Le 10 octobre dernier, une page Wikipédia sur Pierre de Saintigon est créée, puis supprimée deux heures plus tard. Motif : Fier de Satignasse est encore peu identifié par la populace. Les malheurs du candidat font alors le buzz dans les médias nationaux. Pourtant, voilà vingt ans que le soldat PDS traîne ses guêtres dans les couloirs du pouvoir. Il est habitué à jouer dans la cour des grands en région, et sait s’attirer les bonnes sympathies. Même Jean-René Lecerf, le nouveau président de droite du département du Nord, y va de son compliment : « Il est intelligent, démocrate, et humaniste ». Youpi.
Un bénévole à plus de 7000 boules par mois
Il faut dire que Pierre de Saintignon est un patron engagé. Trente huit ans que le chevalier PDS fait dans le social et le bénévolat. De 1977 à 1992, il est directeur général de la Sauvegarde Du Nord, une association à but non-lucratif qui « accompagne des enfants, des adolescents, des jeunes en difficultés [...], des adultes éloignés de l’emploi, des familles et des personnes en grande précarité ». En 1987, PDS regroupe quatre filiales de la Sauvegarde en une seule association d'insertion nommée Vitamine T.
Quand on lui reproche de placer ses jetons dans cette boîte qui turbine aujourd'hui à 50 millions d'euros de chiffre d'affaire annuel, le bonhomme tient sa réplique : il n'en tire aucun bénéfice personnel. Et jamais personne pour lui répondre que pour un type qui cumule déjà trois salaires, c'est encore un minimum. Rappelons que PDS a beau être « peu connu » des grands médias, il est à la fois 1er adjoint à la ville de Lille (3725€), président de la commission développement économique à la MEL (2620€), et 1er vice-président au Conseil régional (1350€)1. Le bénévolat à 7000 balles : La Brique en redemande.
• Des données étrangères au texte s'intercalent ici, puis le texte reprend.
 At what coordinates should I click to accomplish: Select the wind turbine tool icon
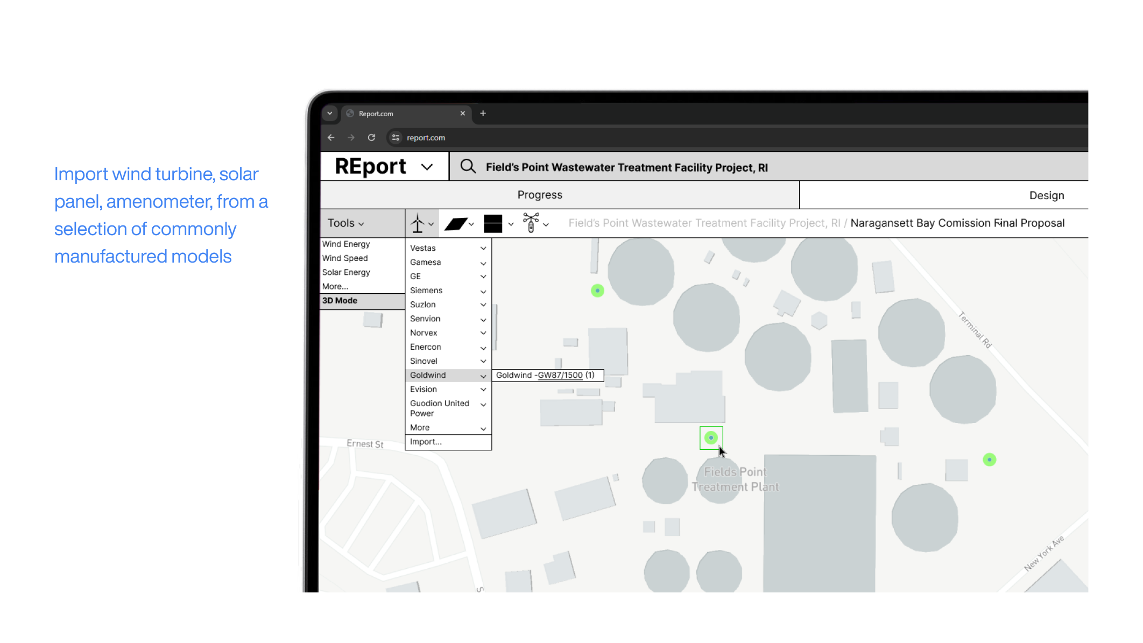click(x=418, y=223)
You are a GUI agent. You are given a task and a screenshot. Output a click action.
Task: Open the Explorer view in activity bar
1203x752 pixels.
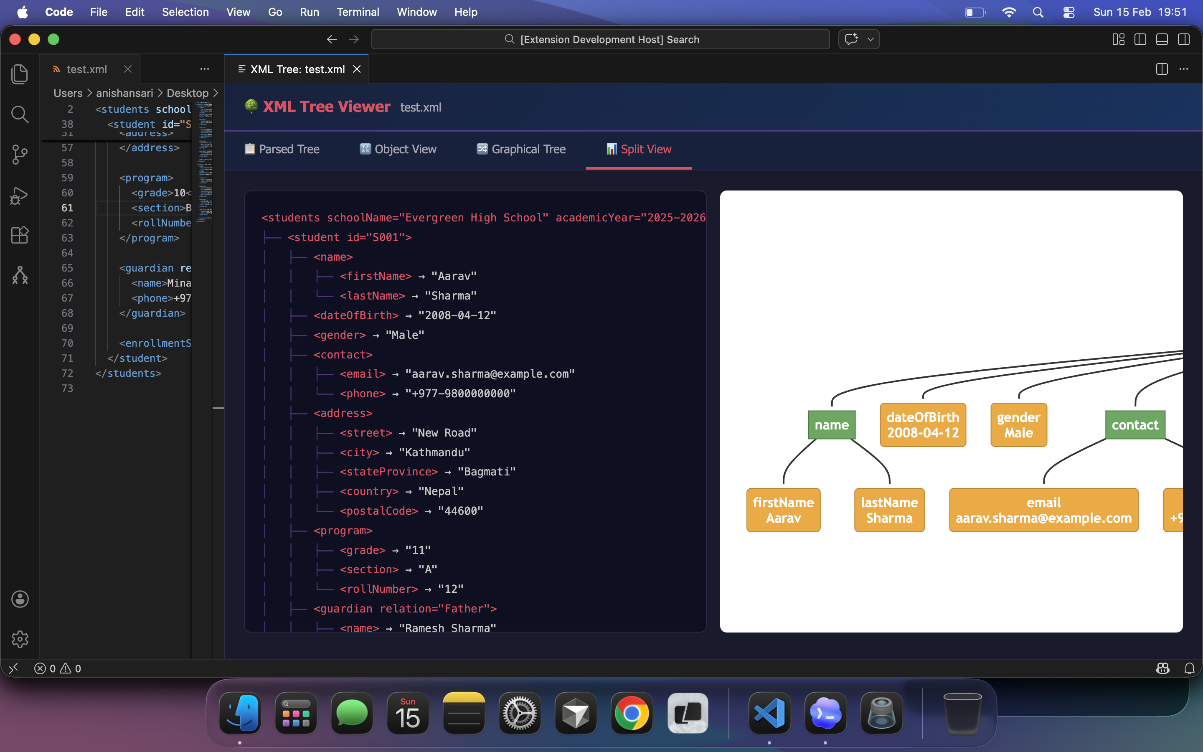point(19,74)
Un patron engagé... par les patrons ?
N'empêche : Pierre de Saintignon est dans le social. La preuve par la composition du conseil d'administration de Vitamine T. À l'intérieur, on y trouve toute la fine fleur du patronat du Nord : Bruno Bonduelle du groupe agro-alimentaire éponyme, Jean-François Dutilleul du Groupe Rabot-Dutilleul, Maxime Holder, PDG des Boulangeries Paul, Phillipe Vasseur, brocardé un numéro sur deux dans nos colonnes, ou encore Vianney Mulliez du groupe Auchan. Un prêté pour un rendu ? Toujours est-il que Franck et Margot de Saintignon, deux des rejetons de Pierre, occupent des postes à responsabilité à Kiabi... propriété du groupe Mulliez. Voilà donc un patron à particule, issu d'une famille noble de Lorraine, qui fricote avec le paternalisme des grands patrons du Nord : elle est pas belle la mixité sociale ?
Sur-vitaminé aux subventions
Le groupe Vitamine T compte aujourd'hui 14 filiales, 2 500 salariés et génère 50 petits millions d’euros de chiffre d’affaires dopés à l’argent public. La spécialité maison, c'est de répondre aux appels d'offres publics et de faire subventionner la main d'œuvre. Mais le groupe tient, là encore, sa réplique : « L'argent public perçu par le groupe Vitamine T (13% du chiffre d'affaires) correspond à la juste rémunération de sa mission sociale ». Les 13% d’argent public sont fructifiés dans les diverses filiales du groupe : la plus-value provient du maraîchage biologique, de la rénovation d’électroménager, de brocante solidaire, de nettoyage écologique de bagnoles, de reconditionnement de palettes en bois ou de valorisation de déchets électroniques, pour ne citer que quelques activités. Restent donc 87% du chiffre d'affaire qui sortent de la cuisse de Jupiter – ou plus simplement du travail des gens.
Parmi les filiales du groupe, on trouve Médiapole : les « préventions métro » en blouson orange; les personnes qui déambulent dans les transports en commun de la métropole lilloise. Officiellement, la boîte se dispute un marché de 16 millions d'euros de subventions de la MEL avec une autre boîte : Citéo. Sauf que la présidente de cette société concurrente, Caroline Le Dantec, n’est autre que la femme... de Pierre de Saintignon. Deux sociétés, deux président.es pour un marché... fusionnel.
Un mélange des genres qui, bizarrement, n’est pas légalement répréhensible. Reste quand même cette longue et troublante litanie de casquettes qui se confondent, et donc ce rôle de conseiller communautaire qui fait distribuer des millions d'euros de subventions à sa propre personne et à sa femme. Sous des discours socialisants, Saintignon place aujourd'hui sa vie professionnelle au service de sa vie politique.
Harry Cover
1. Chiffres pour 2013, tirés de capital.fr.